La madre de mi padre, María, era pequeñita, vestida de negro y toca como se ve todavía que visten las viejas en las caricaturas. Madre de muchos hijos y viuda viudísima. Ahora intento recordar su rostro y lo que me viene a la cabeza, fíjense ustedes, es el rostro de mi padre, como quizá será ese mismo rostro el que yo vea dentro de algunos años en el espejo. Me comentan que decía una frase ("Hijo, yo no me quiero morir, que la vida es muy dulce"), lo cual tiene mérito tratándose de una mujer que enviudó joven, que tuvo que sacar adelante a un montón de hijos y al que se le murieron un par de ellos por el camino. Sé que se cuidaba mucho, que se movía de acá para allá pero muy tranquila y que casi siempre, los jueves por la tarde, pasaba por casa. Le diagnosticaron diabetes y ya sus cuidados fueron el no va más. Y, lo que son las cosas, se murió de sopetón, en la cola de un banco. Dicen que se sintió indispuesta un segundito, se tambaleó, y al momento siguiente ya estaba pajarito en el suelo. Fue la primera vez que sentí que había en mí algo presciente, porque esa misma mañana, en el cole, nos dieron sin que viniera a cuento una especie de misa de difuntos (no sé quién se podría haber muerto), y yo pensé o comenté que en mi familia no se había muerto nadie. Ironías del destino, ese mismo día se murió mi abuela María, a quien mi padre todavía llamaba de usted.

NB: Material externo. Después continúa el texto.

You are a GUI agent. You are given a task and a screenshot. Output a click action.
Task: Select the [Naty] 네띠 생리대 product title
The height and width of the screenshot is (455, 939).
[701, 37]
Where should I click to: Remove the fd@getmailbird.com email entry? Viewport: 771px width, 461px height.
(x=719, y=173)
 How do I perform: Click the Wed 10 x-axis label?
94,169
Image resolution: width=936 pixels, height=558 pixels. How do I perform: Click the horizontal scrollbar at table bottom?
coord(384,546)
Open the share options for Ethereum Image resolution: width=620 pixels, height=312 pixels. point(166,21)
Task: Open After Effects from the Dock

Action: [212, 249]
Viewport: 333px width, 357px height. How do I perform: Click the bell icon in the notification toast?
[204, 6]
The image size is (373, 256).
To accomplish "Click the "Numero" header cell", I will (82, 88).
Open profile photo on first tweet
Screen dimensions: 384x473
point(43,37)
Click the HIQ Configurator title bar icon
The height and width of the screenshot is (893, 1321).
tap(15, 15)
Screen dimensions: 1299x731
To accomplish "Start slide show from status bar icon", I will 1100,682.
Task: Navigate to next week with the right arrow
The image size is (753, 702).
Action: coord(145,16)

La madre de mi madre, Filomena, era también pequeña, pero yo la veía grande y delgada, con ese velo de tristeza que tienen siempre los ojos de la familia Trechera. También viuda joven, también madre de muchos hijos y de hijos que no sobrevivieron. Peleona siempre, testaruda, la recuerdo siempre vestida de cuadros grises. Mi primer recuerdo de la infancia (y mi primera reflexión sobre la ortografía) se los debo a ella, porque me veo a mí mismo, pequeñito y con los pelos rizados, gritando por el patio "¡Agüela!! (así con g y con diéresis), y me veo después, comprobando en algún tebeo o algún libro que se escribía con b y sin los dos puntitos que yo tan bien pronunciaba, lástima. Su mala salud de hierro fue proverbial. Escapada de su casa en Alcalá, creo, en su momento de rebeldía juvenil, acabó recalando en Cádiz y, lo que son las cosas, muchos años después, cuando visitaba en el hospital a una vecina, se encontró ingresado a su propio padre (cómo era la vida cuando no existía ni teléfono ni esas cosas, oigan). A mí me gustaba escucharla hablar, contar historias de la guerra y de la represión, cuando bajaba la voz para explicarse aunque en el fondo me parece que no se explicaba nada. Vivió más de media vida en dos habitaciones infectas en la calle Teniente Andújar, víctima de la diabetes más grande que jamás vieron los siglos, superviviente siempre y peleada mes sí mes no (o eso me cuentan) con vecinas a quienes ponía de vuelta y media agarrada a la barandilla de la casa, y yendo y viniendo a veces, por eso mismo, de comisaría. Luego se templó, quizá porque se dio cuenta de que ya era vieja o porque espantó al vecindario, que también es posible. Decía que se había quedado medio ciega pero todos pensábamos que exageraba,y cuando un Carnaval vio a quien luego sería mi mujer, identificó en seguida cuál iba a ser mi futuro. Tenía un jilguero simpático en una jaula de madera a quien pusimos de nombre Macareno, y un canario antipático que despeluchaba. Fue ella quien instauró la sana costumbre de darme una paga semanal, y allá que iba yo a verla cada sábado, después de buscar tebeos en la plaza. Charlaba por los codos y se murió cuando todos ya creíamos que no iba a morirse nunca, cuando yo tenía ya veintipocos años y me había acostumbrado a querer a aquella vieja que podía ser cascarrabias con los otros pero que se llenaba de ternura cuando me veía, y es que ser el nieto favorito tiene su miga.